El Gato y la Luna

Llamar a la Luna es caro. Como al mercado le gusta hacer sentido de los precios cuando se puede, y si se puede hacerlo proporcionalmente, quienes administran el servicio deducen que así como las llamadas internacionales han de ser más caras que las intranacionales, las lunares deberían ser más costosas que las dos primeras. Pareciera que delimitan zonas de manera arbitraria y les asignan precios con el propósito de producir ironías ridículas, porque me sale más barato llamar a cualquier lugar cientos de kilómetros al sureste que llamar a la Luna, cuya imagen está a tan sólo el grosor del vidrio de mi ventana. Cómo me cuesta hablar con la Luna.
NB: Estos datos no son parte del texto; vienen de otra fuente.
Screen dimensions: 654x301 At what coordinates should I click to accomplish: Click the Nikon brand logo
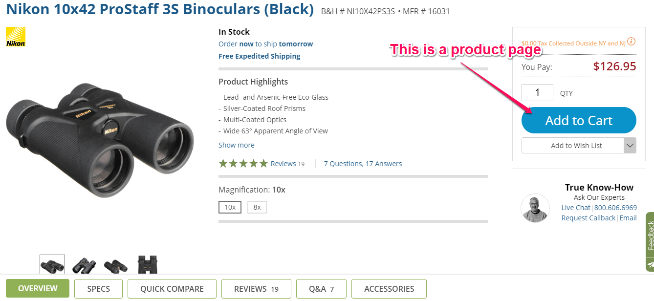pos(15,36)
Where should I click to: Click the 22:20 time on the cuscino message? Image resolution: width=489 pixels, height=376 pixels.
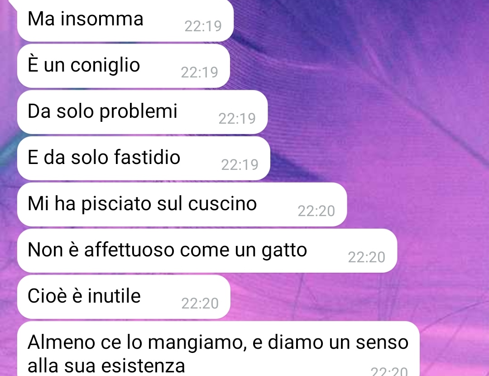click(x=316, y=211)
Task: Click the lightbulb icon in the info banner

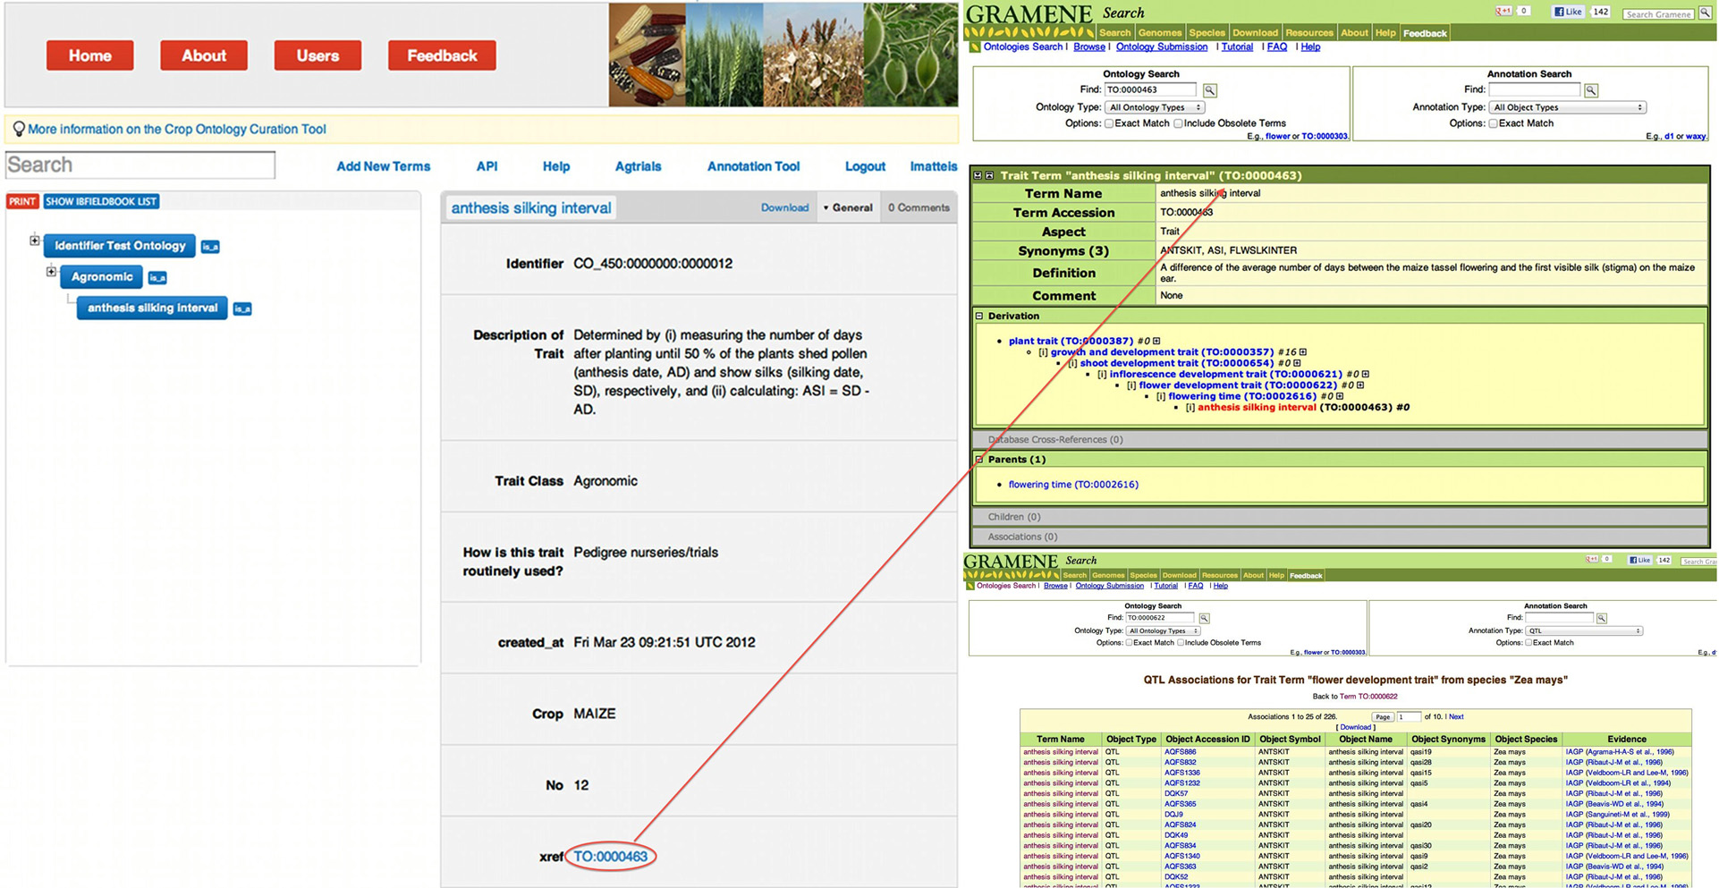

Hablarle a la Luna es por supuesto gratuito para todos inevitablemente: se posa sobre nuestras coronillas y absorbe a través del remolino que se forma en las cabelleras nuestras cavilaciones nocturnas y monólogos bohemios. Todas las personas, por más inalcanzable que la consideren, tienen línea directa con ella y pueden permitirse el dirigirle una oración de amor discreta, un juramento de venganza o adular con un cumplido su belleza. Pero hablar con ella es un asunto distinto. Esta es una Luna de fachada pública e interior privado, que le muestra al mundo orgullosa su cara luminosa, ésa que vemos de noche, pero que no comparte con cualquiera su lado oscuro, sea por vergüenza, sea por miedo, sea por angustia de no estar completa. Esto lo sé y lo digo porque lo conozco, y lo conozco porque ella lo ha querido. De todas las ventanas que pudo haber elegido para mostrarse entera es la mía la que más le ha gustado, así como al gato. Aunque también, al igual que con el gato, pudiese ser que sólo busca su propia imagen en el quizá especial reflejo que devuelve mi acaso mágica ventana, o se acercará para escuchar de mi apacible voz de poeta de dos de la madrugada las filosofadas y versos improvisados que emergen cuando uno piensa tanto en la Luna que se intoxica respirando su luz plateada. No lo sé. Sólo sé que ella viene y yo hablo, ella habla y yo respondo. Ante su belleza enmudece la razón y se desenreda la lengua del verbo apasionado. Qué envidia han de tener de mí mis conocidos. Si supieran ellos lo caro que es hablar con ella, lo que hay que sacrificar: Es preciso renunciar a la vida verdadera y en vez vivir como en un sueño: sin sentido y con la punzante consciencia de que eventualmente hay que despertar. Me cuesta tanto hablarte, Luna.